(Stored data entries)
==*==
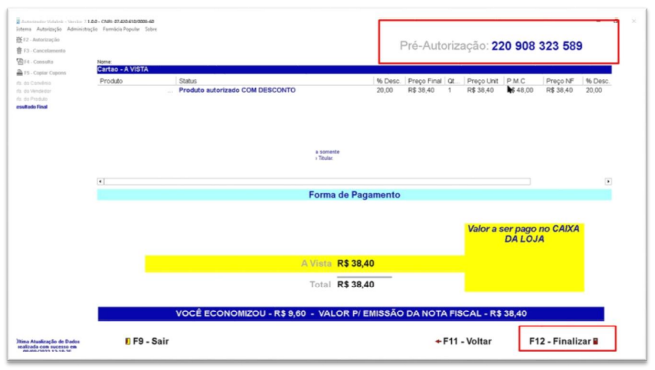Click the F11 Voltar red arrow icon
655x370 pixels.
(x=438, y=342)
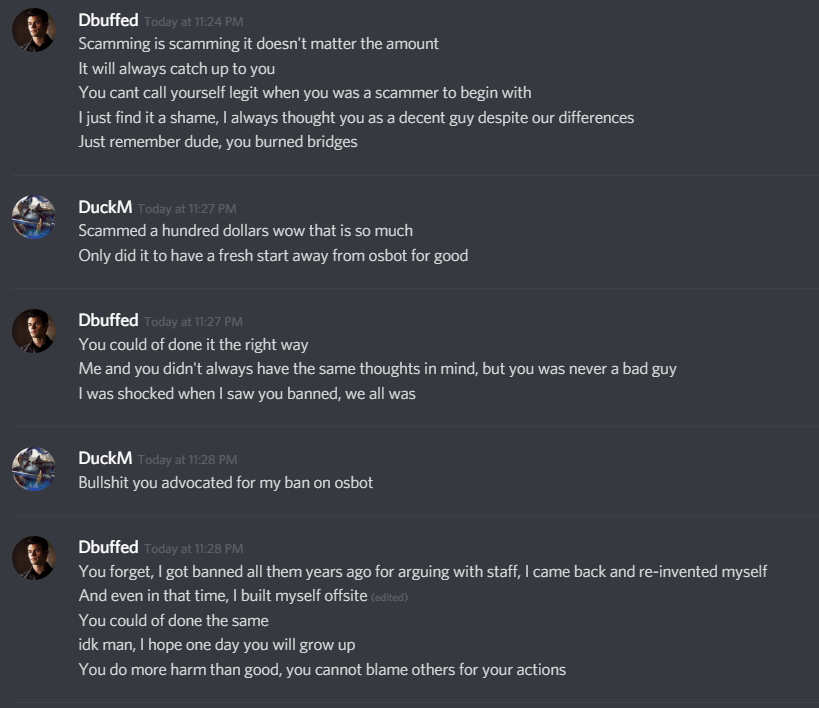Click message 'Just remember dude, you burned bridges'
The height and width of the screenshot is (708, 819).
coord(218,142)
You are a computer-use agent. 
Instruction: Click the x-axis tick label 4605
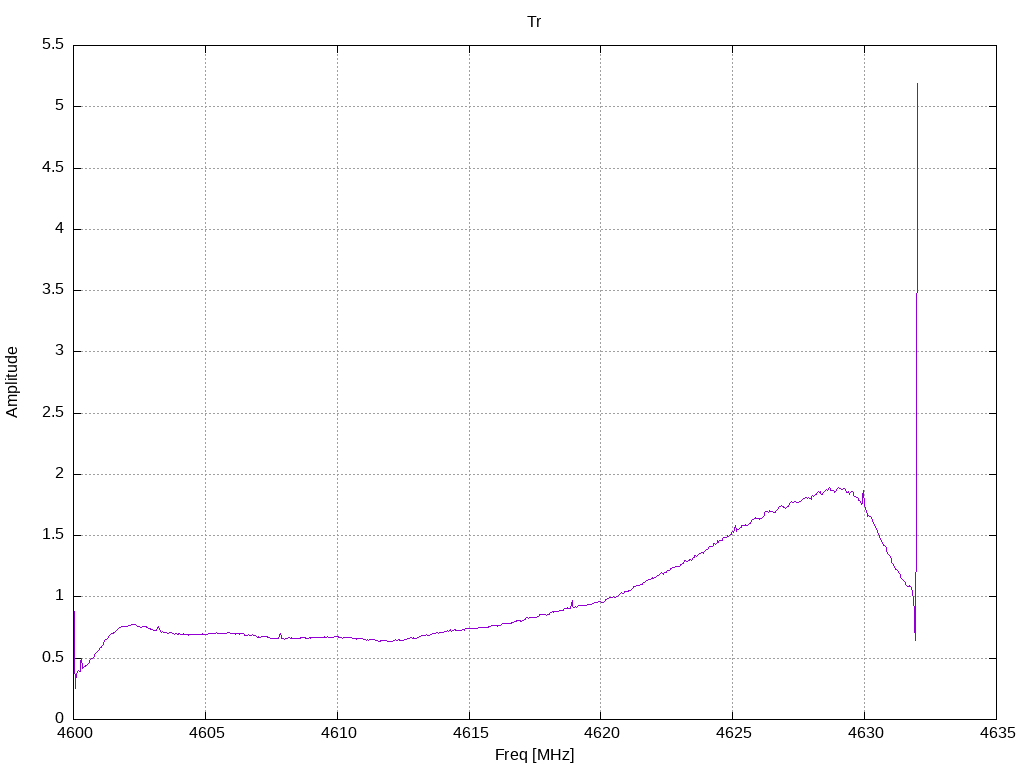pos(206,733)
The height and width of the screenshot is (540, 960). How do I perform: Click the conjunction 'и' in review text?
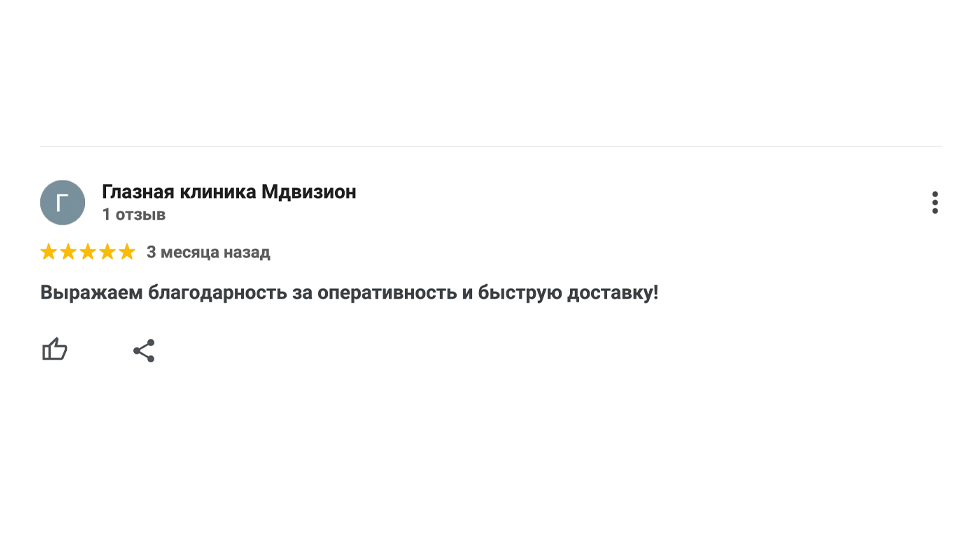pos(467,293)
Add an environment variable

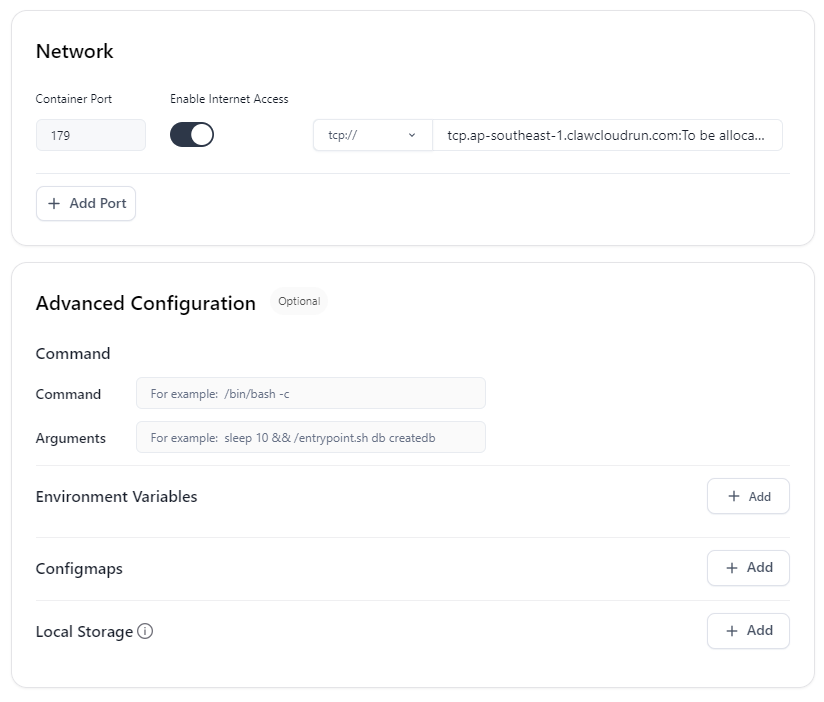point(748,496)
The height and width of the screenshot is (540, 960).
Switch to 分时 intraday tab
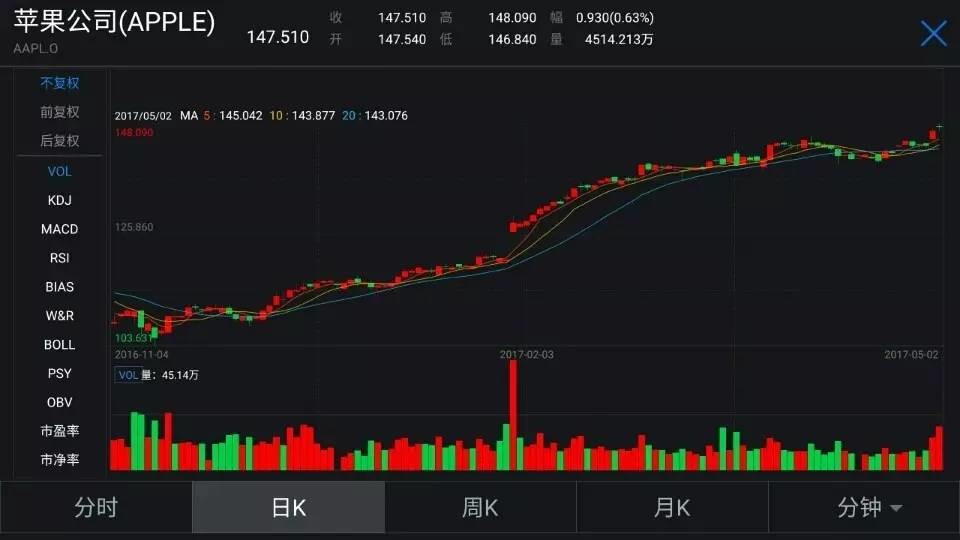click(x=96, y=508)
==*==
Beginning with the line containing "You are a computer-use agent." and ending with the last line of the data, output those lines exactly and nothing more. Omit every picture.

* [Solution for this task]:
You are a computer-use agent. 
Instruction: Click the x-axis tick label 4605
pos(206,733)
The height and width of the screenshot is (540, 960). How do I perform: Click the conjunction 'и' in review text?
pos(467,293)
Add an environment variable

point(748,496)
The height and width of the screenshot is (540, 960).
Switch to 分时 intraday tab
click(x=96, y=508)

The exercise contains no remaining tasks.